## AIM OF THE TASK
Lift out each line of the data that holds "computer".

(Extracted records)
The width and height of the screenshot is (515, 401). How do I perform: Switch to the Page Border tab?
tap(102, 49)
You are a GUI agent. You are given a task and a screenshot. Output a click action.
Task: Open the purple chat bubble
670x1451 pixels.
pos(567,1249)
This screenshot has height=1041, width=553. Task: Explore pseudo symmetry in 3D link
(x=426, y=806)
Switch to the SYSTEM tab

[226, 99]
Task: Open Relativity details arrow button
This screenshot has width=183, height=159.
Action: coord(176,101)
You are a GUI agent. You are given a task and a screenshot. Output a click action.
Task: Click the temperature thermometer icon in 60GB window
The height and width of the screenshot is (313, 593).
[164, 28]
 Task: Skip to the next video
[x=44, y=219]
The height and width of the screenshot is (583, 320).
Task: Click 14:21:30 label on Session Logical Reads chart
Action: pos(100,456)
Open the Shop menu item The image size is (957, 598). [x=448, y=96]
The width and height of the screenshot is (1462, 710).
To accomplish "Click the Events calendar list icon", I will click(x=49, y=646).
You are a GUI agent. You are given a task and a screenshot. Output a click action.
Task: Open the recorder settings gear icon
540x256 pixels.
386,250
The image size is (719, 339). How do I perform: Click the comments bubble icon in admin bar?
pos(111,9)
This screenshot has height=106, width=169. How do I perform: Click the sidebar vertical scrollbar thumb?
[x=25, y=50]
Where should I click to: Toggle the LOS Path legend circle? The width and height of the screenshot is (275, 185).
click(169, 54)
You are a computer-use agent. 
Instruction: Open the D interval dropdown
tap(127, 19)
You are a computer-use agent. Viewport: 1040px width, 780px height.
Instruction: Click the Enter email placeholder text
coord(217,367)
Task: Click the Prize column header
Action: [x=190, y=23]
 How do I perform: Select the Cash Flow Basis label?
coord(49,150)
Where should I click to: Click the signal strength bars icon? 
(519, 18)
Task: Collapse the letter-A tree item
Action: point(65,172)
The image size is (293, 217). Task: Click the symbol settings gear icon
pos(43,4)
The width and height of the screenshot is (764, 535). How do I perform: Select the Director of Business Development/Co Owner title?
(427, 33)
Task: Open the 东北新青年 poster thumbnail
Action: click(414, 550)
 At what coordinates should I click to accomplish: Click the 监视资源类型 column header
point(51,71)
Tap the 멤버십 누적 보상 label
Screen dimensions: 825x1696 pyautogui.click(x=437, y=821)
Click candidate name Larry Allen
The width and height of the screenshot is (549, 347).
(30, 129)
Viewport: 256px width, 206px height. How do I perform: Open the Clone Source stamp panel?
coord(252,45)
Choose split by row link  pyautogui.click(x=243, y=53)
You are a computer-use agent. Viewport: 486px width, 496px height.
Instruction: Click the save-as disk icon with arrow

## EXERCISE RESULT
You are a computer-use agent. 
You are a computer-use agent. Viewport: 1040px width, 780px height.
You are a computer-use agent. Viewport: 486px width, 496px height.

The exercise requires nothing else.